------ EXERCISE TEXT ------

If you have ever spent any time in your life in a crisis situation, you know the feelings of stress, anxiety, panic and hopelessness that come with it. Crises come in many forms and can hit anyone at any point in his or her life. I spent a few weeks in crisis recently when my daughter was diagnosed with an auto-immune disease.
I saw my daughter’s health decline rapidly. Feelings of helplessness enveloped me and waves of anxiety flooded my body, rendering me paralyzed in thought and action. At times it was surreal. During that time, I remember thinking, “So this is what crisis feels like.”
One day I admitted to my kids that I was a ‘basket case.’ When they asked what that was I realized I couldn’t define it. So we looked it up: a basket case is “a person who is useless and unable to cope.” That brought a much-needed laugh from all of us. I have succumbed to being a basket case a few times, but also found ways to cope in the midst of crisis.
Through all of this, I clung to my mindfulness breathing exercises and relaxation response to keep panic at bay. I found help and support amongst faith, family and friends. When people offered to do anything, I wrote down their name so I could remember who to call on later. Crisis has a way of re-prioritizing your life; I learned to let some of the small things go. And when the day ahead was too overwhelming to face all at once, I just focused on the very next thing I had to do… and kept doing that all day long (or as long as I could), one task at a time.

------ RAW DATA ------

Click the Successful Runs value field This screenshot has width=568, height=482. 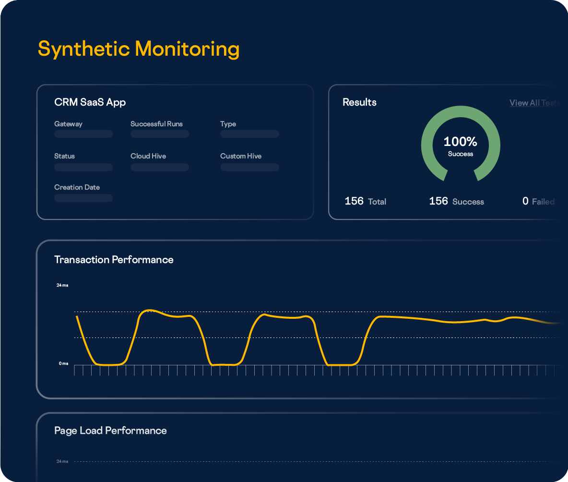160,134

------
------ RAW DATA ------

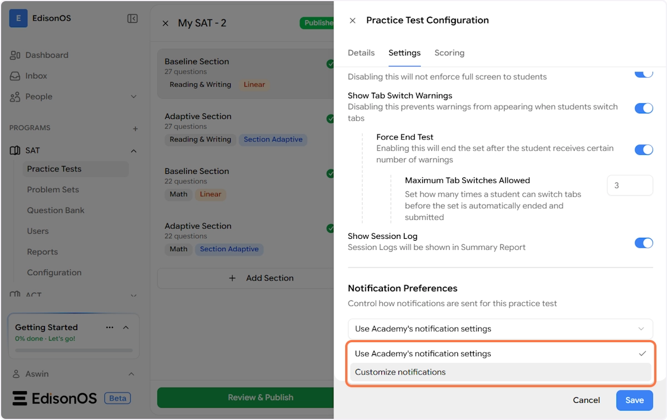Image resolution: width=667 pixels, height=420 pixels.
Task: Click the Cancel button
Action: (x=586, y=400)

------
------ RAW DATA ------

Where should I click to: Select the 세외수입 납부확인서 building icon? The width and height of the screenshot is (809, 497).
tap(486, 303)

------

[TO DO]:
In the text about coping with a crisis, what did the writer do when people offered to do anything?

[EXERCISE SOLUTION]:
The writer wrote down their names to remember whom to call on later.